1984 is obviously less advanced - they achieve the same ends through opposite means. Sex is almost totally cracked down on. People are trained to be prudish, necessary reproduction is "our duty to the party", but, for party members at least, extreme repression is the order of the day. The intent is the same - passion between couples, and thereby friendship/love to individuals over the state, has to be discouraged. Kids are conditioned after birth by organisations like the Spies, so family breaks down. A sense of shame in the society is necessary to prudce the same results.

This impacts the two plots bigtime. In 1984, sex is freedom. In Brave New World, quite the reverse - chastity is. I'm not sure this proves anything, except that the world is obsessed. Despite this fundamental difference, their stance on books is the same. Literature is a freedom, escape. Winston rescues Oranges and Lemons, while John recites Shakespeare. And because of this, there is the same concern with suppressed literature, propaganda (words put to evil) and language.

I think 1984 does the best job of blending the two. I tried finding my notes from my previous read, but I must not have written them down. I remember thinking how sex becomes the political act, and how, mirrorlike, reading is treated with an almost ecstatic fervour. It was an excellent theory, but frankly I can't facing that book again right now. You can measure my remaining Blake's 7 stock however you like, but temporally speaking the idea of only having two weeks left (five episodes at one every three days equals fifteen days...) is sufficiently unbearable that I'm bearing it by engaging in a healthy dose of doublethink. I can consider all the solutions suggested in my previous post, with the lightness of fanfiction.

B7 blends the two to perfection. We get five mintues of Brave New World, and we have to assume that's what the world looks like to its inhabitants. And then four seasons of 1984, its slimey underbelly. BNW works because its conditioning techniques are fallible. B7 borrows much of its terminology - the world is kept under control by conditioning, suppressive drugs, soma and an identical grading system - but unlike BNW, it seems to be less efficient. Maybe a future BNW in which the drugs don't work. So it also borrows ideas from 1984 - mostly "the world is awful. Here, have some betrayal!" - to counterbalance it. This is more realistic in a way, one book being too mean, the other too perfect, to totally convince.

And I've enjoyed rebuilding ideas from BNW into the world we never see on the telly. I like the idea of, if not cloning, then separating children from families at an early age. The B7 characters are fully able to do emotion and free will, which suggests a more 1984 system is in place, of propaganda and social pressure - with maybe some gentle scientific conditioning to discourage them, like the suppressants. We see that conditioning can also be thrown off with luck and effort, so maybe the Administration would be unwilling to overuse it. I like the idea that in the absence of family, people would find and form their own - their own bands of brothers.

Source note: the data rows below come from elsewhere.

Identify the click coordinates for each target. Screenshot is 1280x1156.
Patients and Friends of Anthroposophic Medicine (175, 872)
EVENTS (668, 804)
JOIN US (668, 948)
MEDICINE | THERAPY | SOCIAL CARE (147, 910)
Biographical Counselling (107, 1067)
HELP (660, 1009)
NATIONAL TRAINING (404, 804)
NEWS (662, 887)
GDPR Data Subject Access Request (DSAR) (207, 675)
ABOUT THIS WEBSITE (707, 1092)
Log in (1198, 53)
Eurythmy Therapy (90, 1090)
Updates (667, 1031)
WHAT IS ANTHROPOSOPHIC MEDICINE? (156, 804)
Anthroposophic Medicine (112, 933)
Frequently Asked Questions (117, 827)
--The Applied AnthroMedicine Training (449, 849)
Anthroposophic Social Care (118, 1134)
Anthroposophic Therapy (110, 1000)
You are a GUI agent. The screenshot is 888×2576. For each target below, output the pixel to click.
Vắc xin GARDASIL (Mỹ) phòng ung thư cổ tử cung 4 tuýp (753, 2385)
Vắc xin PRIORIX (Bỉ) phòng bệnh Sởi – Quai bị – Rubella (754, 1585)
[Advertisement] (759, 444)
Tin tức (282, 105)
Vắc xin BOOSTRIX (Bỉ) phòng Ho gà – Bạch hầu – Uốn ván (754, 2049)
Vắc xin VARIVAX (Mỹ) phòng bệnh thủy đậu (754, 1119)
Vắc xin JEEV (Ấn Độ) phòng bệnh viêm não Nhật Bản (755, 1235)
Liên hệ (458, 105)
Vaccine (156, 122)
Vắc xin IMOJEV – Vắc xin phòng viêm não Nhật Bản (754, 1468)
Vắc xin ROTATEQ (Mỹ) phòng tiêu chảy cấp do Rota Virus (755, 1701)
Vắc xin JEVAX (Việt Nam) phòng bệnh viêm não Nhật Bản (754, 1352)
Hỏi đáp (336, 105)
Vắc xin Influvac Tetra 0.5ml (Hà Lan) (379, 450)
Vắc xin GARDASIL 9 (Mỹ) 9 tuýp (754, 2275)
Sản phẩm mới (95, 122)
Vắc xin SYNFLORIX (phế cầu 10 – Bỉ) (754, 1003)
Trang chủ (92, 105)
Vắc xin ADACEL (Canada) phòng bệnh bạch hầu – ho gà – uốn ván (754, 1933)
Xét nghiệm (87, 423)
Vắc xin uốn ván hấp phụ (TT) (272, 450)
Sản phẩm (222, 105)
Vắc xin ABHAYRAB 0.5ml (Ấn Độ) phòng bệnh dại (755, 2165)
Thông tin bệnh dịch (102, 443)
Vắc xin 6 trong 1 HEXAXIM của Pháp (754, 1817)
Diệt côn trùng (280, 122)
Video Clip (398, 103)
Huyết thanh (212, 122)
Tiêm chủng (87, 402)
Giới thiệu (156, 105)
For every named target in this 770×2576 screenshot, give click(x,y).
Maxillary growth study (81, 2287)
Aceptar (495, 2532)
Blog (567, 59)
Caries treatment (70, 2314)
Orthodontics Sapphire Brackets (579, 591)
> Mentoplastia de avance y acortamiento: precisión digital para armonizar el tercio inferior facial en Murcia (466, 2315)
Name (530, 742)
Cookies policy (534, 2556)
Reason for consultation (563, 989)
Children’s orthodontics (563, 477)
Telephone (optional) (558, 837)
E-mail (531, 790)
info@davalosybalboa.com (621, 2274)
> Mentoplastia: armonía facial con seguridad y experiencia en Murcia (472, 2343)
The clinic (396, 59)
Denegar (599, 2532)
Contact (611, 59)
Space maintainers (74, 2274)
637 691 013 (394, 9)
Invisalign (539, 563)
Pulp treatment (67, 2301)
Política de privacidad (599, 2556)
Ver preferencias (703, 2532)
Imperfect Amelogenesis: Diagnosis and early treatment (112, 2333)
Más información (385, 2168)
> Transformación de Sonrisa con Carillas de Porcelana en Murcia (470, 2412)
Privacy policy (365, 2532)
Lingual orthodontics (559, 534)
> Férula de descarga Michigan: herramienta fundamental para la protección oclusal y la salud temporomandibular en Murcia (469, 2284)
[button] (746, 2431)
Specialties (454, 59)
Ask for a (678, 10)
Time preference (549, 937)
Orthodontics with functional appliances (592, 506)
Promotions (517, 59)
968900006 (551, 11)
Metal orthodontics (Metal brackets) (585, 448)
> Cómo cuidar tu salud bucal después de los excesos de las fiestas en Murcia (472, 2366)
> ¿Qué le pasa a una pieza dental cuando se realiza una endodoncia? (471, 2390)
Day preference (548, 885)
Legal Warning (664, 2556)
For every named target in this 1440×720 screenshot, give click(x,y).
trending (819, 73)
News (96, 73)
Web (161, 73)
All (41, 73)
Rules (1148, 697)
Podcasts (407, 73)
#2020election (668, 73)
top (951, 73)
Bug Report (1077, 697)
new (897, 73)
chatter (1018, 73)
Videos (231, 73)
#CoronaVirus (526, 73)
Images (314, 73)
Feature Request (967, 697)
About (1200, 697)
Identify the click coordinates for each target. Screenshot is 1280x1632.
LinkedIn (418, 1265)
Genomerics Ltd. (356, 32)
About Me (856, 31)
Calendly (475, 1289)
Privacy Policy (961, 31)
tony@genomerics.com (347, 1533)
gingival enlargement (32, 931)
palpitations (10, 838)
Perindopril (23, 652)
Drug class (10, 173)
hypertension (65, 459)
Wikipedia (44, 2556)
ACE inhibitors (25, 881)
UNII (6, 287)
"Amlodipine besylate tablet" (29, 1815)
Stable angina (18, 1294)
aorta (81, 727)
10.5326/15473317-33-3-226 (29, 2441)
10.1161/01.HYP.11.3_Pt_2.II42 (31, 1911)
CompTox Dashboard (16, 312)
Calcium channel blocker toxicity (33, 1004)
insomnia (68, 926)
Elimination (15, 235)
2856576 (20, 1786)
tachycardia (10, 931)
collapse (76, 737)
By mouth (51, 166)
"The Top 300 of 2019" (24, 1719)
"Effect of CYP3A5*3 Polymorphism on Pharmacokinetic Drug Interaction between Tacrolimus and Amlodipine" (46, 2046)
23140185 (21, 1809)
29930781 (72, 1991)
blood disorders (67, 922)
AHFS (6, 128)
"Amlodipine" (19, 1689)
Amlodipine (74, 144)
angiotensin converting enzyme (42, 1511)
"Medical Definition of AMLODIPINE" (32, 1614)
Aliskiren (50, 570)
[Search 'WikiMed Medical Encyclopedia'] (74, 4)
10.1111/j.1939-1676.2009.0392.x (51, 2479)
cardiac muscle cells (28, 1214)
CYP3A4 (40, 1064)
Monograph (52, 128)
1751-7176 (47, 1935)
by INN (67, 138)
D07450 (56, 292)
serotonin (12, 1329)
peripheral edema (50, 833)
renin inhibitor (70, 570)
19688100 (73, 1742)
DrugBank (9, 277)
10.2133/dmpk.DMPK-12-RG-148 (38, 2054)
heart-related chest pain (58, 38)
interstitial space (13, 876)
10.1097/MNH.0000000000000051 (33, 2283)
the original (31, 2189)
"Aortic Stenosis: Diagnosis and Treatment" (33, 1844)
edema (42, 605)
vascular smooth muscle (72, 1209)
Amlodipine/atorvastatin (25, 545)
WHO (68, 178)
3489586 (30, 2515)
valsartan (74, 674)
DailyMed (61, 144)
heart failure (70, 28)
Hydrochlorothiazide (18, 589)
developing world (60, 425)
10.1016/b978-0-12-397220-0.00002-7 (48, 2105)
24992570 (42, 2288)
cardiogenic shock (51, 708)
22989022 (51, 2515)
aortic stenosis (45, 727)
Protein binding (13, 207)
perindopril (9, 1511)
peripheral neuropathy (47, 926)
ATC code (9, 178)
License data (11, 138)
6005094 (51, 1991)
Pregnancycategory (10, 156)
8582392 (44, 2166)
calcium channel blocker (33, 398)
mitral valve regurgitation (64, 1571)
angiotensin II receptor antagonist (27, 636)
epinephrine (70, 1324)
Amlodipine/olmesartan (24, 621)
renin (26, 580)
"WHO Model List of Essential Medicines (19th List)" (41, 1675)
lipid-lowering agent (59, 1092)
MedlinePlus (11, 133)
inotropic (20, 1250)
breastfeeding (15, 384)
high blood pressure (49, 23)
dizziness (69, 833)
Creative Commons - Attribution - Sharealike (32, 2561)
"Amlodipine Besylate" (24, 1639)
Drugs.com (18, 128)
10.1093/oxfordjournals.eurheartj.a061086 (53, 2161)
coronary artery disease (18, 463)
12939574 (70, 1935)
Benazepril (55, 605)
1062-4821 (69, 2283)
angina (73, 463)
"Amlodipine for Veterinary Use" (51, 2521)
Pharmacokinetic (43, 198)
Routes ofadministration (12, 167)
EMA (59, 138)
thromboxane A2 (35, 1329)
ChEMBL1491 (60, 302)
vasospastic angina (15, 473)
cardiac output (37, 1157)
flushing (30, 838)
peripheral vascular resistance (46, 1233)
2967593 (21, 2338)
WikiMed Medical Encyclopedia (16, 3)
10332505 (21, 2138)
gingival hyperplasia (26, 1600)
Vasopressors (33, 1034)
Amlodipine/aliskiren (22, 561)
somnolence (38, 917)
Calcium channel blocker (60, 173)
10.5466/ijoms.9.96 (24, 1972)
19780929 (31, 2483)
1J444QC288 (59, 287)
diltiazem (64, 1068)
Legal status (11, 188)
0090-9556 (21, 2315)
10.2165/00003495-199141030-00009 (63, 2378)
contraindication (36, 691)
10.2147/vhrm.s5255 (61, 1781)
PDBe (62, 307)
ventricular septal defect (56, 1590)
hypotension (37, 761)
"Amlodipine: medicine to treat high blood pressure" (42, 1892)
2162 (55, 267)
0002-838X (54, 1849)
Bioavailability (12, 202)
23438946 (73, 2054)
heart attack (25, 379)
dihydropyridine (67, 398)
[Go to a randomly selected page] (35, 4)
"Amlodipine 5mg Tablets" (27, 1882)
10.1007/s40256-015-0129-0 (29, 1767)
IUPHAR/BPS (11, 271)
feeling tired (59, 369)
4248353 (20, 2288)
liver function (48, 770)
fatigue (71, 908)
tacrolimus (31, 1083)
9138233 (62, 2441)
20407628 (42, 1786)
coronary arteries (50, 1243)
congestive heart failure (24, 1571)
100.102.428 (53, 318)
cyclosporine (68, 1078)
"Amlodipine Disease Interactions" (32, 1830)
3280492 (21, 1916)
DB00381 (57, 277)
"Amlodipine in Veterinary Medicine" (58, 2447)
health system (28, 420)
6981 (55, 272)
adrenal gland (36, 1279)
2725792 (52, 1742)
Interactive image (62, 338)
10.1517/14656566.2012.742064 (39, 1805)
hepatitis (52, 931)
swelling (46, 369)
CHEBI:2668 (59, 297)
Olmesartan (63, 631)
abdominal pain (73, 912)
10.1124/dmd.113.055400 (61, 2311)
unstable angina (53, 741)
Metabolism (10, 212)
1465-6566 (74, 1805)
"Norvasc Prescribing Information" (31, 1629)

Anyway, very glad to have read it, and it's definitely provided food for thought. 1984 is still the better novel - though both are exercises in political theorising, it feel more like it is a real book as well. You get a better sense of the characters, and you get to like them more. I never had the same emotional response to BNW. Nevertheless, when I've more time I will type out some quotes I particularly enjoyed.

Comments (1)

On 23 August 2010 at 12:41 , Jason Monaghan & Jason Foss said...

Back to Orson Welles cookoo clock speech. No war, no war poems. No unrequited love, no love poems and so forth. In the Sci-Fi short Nul-P, a post-apocalyptic earth becomes obsessed with Mr average strife ends, striving ends and thus human development ends. The world stagnates and is taken over by Labrador retrievers.